Gus didn't have a dog at home in St. Peter, but on those summer days at his grandparents' cabin, he considered Layla as his.

Gus didn't have a dog at home in St. Peter, but on those summer days at his grandparents' cabin, he considered Layla as his.

Each summer, Jack and Terry Lundbohm welcome their grandson to their cabin on Lake of the Woods. The land of sky blue waters is a welcome change for the youngster, who lives further south in the pastures of St. Peter. Where else can a pet-less tyke spend endless hours by the lake, chucking a tennis ball for grandma and grandpa's dog? 

On a thick August day last year, Gus and his grandparents' dog Layla were doing just that. Of the five dogs Jack and Terry have owned over the past 35 years, Layla was by far the biggest water hound of the bunch.

"Some dogs take off and they're off running in the woods," Terry tells City Pages. "When we'd be up at the cabin and Layla was somewhere we couldn't see her, we could always find her in the water."

Layla was in the water for two hours solid late last summer, retrieving the ball for Gus, who agreeably tossed it again and again. The fun ended when Gus was brought inside the cabin for a rinse. The waterlogged dog, meanwhile, was left to air dry outside. 

Not more than 45 minutes later, Layla was dead.

"She was stiff as a statue with two legs pointed straight up," says Terry. "There was no warning. One moment she was fine then — "

Layla makes 18. That's the number of dogs in the state that have died from suspected blue-green algae poisoning during the past 10-plus years, according to the Minnesota Pollution Control Agency.

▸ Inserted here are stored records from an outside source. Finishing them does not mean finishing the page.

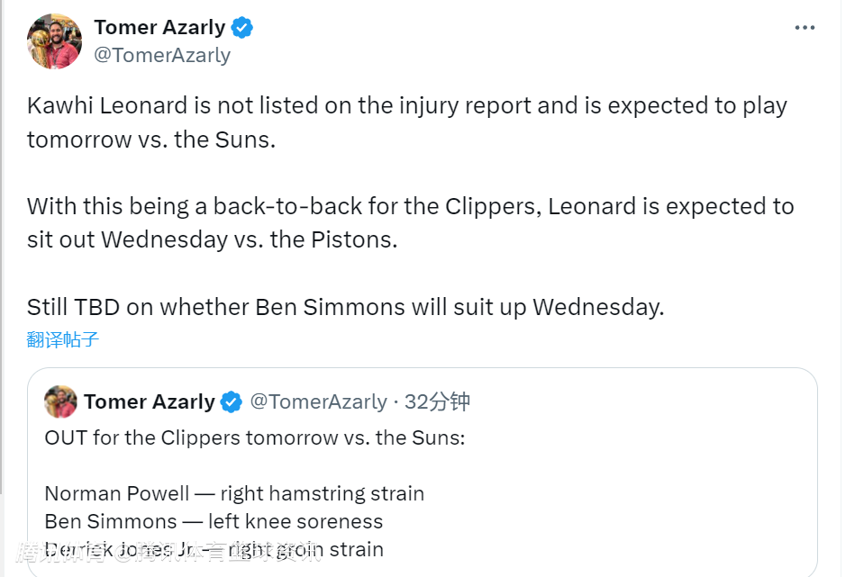
Task: Click the @TomerAzarly handle in the quoted post
Action: (x=318, y=401)
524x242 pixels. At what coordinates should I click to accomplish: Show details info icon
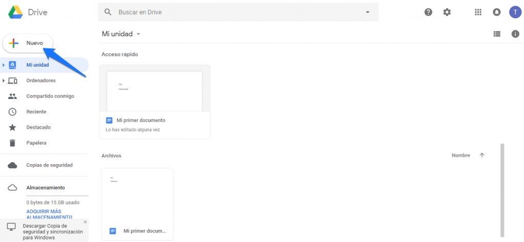515,34
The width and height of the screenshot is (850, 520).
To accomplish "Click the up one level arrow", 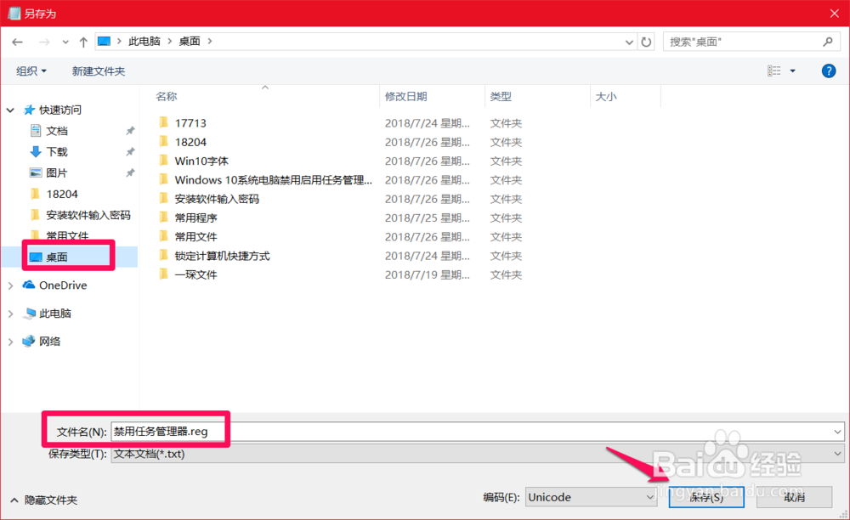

A warming planet is turning crystal lakes into petrie dishes for poison scum. Fertile waters afford a longer and longer growing season for blue-green algae. Larger blooms feed off nitrogen and phosphorus, the runoff from animal feedlots and lawn fertilizer. More fuel under more agreeable growing conditions means greater potential for blue-green algae, which can sometimes be toxic.

Lakes in southern Minnesota have been prone to the toxic slime problem for years, due largely to cropland runoff. But climate change is pushing the poison's reach farther north. Currently, scientists say there's no way to stop its bloom.  

The Lundbohms have their own answers to the problem. Their new dog Spot's a water hound just as much as Layla was. But unlike his predecessor, Spot isn't enjoying carte blanche access to the lake.


"We hose him off every time he comes out of the water," says Terry. "We don't allow him to drink the lake water. When it comes later in the summer and the water's gotten warmer, Spot won't be swimming."